Dear Marc,

well as I think I cannot simply "move" dependent filesets between independent 
ones and our customers must have the opportunity to change data protection 
policy for their Containers at any given time, I cannot map them to a "backed 
up" or "not backed up" independent fileset.


So how much performance impact is lets say 1-10 exclude.dir directives per 
independent fileset?


Many thanks in advance.

Best Regards,

Stephan Peinkofer


________________________________
From: [email protected] 
<[email protected]> on behalf of Marc A Kaplan 
<[email protected]>
Sent: Tuesday, August 14, 2018 5:31 PM
To: gpfsug main discussion list
Subject: Re: [gpfsug-discuss] GPFS Independent Fileset Limit vs Quotas?

True, mmbackup is designed to work best backing up either a single independent 
fileset or the entire file system.  So if you know some filesets do not need to 
be backed up, map them to one or more indepedent filesets that will not be 
backed up.

mmapplypolicy is happy to scan a single dependent fileset, use option --scope 
fileset and make the primary argument the path to the root of the fileset you 
wish to scan.   The overhead is not simply described.   The directory scan 
phase will explore or walk the (sub)tree in parallel with multiple threads on 
multiple nodes, reading just the directory blocks that need to be read.

The inodescan phase will read blocks of inodes from the given inodespace ...  
since the inodes of dependent filesets may be "mixed" into the same blocks as 
other dependend filesets that are in the same independent fileset, 
mmapplypolicy will incur what you might consider "extra" overhead.
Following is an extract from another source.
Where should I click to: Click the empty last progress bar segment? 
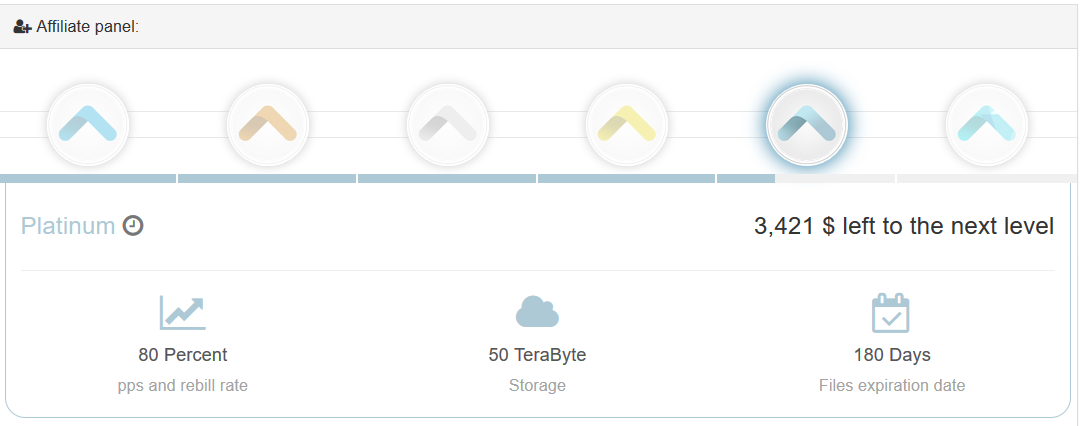point(988,179)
From:        "Peinkofer, Stephan" <[email protected]>
To:        gpfsug main discussion list <[email protected]>
Date:        08/14/2018 12:50 AM
Subject:        Re: [gpfsug-discuss] GPFS Independent Fileset Limit vs Quotas?
Sent by:        [email protected]
________________________________



Dear Marc,


If you "must" exceed 1000 filesets because you are assigning each project to 
its own fileset, my suggestion is this:

Yes, there are scaling/performance/manageability benefits to using mmbackup 
over independent filesets.

But maybe you don't need 10,000 independent filesets --
maybe you can hash or otherwise randomly assign projects that each have their 
own (dependent) fileset name to a lesser number of independent filesets that 
will serve as management groups for (mm)backup...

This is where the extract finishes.